Reuters note que cette déclaration s’écarte du langage antérieur de Moscou décrivant les États-Unis comme « un partenaire ».

Le gouvernement turc a annoncé la semaine dernière que les États-Unis enverraient deux navires de guerre en mer Noire cette semaine en raison du renforcement des forces militaires russes le long de la frontière ukrainienne.

Les navires devraient arriver mercredi ou jeudi et resteront en mer Noire jusqu’au 4 mai.
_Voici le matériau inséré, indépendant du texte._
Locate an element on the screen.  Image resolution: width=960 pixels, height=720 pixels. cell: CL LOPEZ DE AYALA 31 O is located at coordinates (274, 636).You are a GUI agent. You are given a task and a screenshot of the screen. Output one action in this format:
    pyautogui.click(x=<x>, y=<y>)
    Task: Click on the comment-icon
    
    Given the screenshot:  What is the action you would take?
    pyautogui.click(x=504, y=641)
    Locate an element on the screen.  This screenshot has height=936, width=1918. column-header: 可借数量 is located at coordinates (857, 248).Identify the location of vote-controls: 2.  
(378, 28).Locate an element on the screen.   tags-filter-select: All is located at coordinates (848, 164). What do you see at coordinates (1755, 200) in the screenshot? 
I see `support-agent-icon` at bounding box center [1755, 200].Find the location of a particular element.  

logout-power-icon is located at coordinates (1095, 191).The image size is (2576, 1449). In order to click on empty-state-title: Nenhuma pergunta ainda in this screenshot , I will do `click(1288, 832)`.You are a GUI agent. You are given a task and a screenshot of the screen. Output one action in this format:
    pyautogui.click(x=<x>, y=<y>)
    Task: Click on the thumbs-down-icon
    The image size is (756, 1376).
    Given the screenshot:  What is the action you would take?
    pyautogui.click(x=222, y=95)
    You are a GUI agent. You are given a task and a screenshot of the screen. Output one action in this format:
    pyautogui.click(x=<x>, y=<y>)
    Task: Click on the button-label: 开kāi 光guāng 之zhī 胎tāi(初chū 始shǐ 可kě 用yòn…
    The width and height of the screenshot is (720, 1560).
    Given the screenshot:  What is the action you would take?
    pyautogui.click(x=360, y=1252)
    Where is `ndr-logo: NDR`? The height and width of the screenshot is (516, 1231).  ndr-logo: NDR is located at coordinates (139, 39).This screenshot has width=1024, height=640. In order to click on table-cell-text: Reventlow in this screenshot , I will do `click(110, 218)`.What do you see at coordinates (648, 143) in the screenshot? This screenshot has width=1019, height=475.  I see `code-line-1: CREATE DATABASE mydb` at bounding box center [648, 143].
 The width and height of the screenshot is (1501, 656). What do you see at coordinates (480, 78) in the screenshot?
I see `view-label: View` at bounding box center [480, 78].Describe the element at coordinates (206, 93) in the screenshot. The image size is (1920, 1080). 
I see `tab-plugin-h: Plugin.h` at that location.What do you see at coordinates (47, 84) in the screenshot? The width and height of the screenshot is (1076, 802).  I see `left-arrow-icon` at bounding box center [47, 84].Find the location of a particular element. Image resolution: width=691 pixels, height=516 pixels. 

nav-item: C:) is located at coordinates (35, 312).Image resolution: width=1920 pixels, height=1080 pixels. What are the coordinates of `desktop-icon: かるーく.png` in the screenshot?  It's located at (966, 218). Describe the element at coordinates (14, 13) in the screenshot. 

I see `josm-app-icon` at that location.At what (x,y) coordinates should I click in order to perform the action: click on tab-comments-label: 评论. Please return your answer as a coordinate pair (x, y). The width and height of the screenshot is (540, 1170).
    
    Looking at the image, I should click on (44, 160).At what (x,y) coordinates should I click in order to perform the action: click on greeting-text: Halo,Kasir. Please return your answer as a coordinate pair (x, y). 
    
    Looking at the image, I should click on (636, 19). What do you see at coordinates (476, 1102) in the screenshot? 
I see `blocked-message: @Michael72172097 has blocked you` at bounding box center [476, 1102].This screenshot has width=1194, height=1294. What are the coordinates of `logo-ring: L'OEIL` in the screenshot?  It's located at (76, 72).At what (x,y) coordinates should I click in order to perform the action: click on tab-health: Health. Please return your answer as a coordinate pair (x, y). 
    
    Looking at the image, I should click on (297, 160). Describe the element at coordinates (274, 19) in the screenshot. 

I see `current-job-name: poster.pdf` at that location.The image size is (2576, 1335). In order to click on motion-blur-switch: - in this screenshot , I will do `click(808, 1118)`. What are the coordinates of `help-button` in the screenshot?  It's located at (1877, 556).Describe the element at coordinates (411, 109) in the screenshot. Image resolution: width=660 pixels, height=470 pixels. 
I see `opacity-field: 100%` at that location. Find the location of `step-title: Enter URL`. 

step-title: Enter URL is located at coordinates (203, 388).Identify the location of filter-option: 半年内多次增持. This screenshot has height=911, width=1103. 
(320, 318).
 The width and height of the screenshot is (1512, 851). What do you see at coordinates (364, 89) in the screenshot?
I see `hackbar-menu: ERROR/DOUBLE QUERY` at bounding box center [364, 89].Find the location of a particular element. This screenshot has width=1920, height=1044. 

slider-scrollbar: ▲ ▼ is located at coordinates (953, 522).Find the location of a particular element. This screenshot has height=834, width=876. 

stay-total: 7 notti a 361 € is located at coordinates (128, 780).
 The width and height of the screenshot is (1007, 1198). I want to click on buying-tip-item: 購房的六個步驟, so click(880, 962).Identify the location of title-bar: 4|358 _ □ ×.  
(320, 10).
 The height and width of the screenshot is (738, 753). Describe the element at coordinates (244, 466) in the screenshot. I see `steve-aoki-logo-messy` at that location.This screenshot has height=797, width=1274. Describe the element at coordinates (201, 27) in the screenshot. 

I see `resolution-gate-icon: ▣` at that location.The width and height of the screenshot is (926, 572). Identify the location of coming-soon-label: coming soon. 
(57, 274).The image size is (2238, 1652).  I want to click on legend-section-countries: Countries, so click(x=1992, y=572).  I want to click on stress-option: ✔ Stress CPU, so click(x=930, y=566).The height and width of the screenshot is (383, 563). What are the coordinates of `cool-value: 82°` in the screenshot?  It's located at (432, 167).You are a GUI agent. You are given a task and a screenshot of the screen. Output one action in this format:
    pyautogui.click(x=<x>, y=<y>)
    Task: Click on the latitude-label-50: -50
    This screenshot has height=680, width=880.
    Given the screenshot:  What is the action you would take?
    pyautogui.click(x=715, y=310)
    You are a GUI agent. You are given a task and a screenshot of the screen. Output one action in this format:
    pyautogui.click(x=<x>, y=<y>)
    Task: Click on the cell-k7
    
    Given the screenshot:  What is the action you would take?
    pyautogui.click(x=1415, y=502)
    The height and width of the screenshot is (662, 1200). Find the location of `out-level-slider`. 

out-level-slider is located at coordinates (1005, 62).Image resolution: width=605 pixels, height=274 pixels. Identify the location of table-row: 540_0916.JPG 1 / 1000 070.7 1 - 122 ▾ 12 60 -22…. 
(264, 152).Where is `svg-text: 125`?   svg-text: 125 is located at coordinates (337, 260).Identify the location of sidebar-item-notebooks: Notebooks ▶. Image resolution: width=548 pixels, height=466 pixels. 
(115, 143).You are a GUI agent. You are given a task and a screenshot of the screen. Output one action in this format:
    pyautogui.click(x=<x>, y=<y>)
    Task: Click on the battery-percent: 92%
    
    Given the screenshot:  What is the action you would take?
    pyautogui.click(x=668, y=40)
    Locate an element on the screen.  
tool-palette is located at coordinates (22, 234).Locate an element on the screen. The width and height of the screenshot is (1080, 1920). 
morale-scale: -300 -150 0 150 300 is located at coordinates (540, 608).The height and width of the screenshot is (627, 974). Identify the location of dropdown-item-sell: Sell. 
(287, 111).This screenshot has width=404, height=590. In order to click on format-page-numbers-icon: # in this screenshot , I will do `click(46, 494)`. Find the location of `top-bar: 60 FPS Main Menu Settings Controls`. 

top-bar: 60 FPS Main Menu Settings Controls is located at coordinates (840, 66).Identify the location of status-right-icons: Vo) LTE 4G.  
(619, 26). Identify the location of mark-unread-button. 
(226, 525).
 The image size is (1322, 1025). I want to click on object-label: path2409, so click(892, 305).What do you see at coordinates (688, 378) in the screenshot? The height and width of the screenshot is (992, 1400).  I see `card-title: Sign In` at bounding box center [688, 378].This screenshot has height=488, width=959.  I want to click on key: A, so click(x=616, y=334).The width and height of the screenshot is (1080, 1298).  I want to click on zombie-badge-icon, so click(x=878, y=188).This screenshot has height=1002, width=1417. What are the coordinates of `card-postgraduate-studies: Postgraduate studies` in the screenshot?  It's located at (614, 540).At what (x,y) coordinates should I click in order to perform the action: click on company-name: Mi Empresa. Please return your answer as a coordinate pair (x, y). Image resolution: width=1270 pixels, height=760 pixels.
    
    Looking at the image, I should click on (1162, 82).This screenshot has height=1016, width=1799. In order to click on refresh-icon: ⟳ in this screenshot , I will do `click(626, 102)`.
La Russie a annexé la Crimée à l’Ukraine en 2014. Les combats entre les séparatistes soutenus par Moscou et les soldats ukrainiens ont repris le mois dernier, mettant fin à un cessez-le-feu qui avait été conclu par les deux groupes l’été dernier.

Les ministres des Affaires étrangères du Groupe des Sept (G-7) ont publié lundi une déclaration appelant la Russie à « cesser ses provocations » à la frontière entre l’Ukraine et la Russie.

« Nous appelons la Russie à cesser ses provocations et à désamorcer immédiatement les tensions conformément à ses obligations internationales », peut-on lire dans la déclaration des ministres des Affaires étrangères du G-7.

« En particulier, nous appelons la Russie à respecter les principes et les engagements de l’OSCE auxquels elle a souscrit en matière de transparence des mouvements militaires et à répondre à la procédure établie au titre du chapitre III du Document de Vienne », ajoute-t-elle, en référence à l’Organisation pour la sécurité et la coopération en Europe.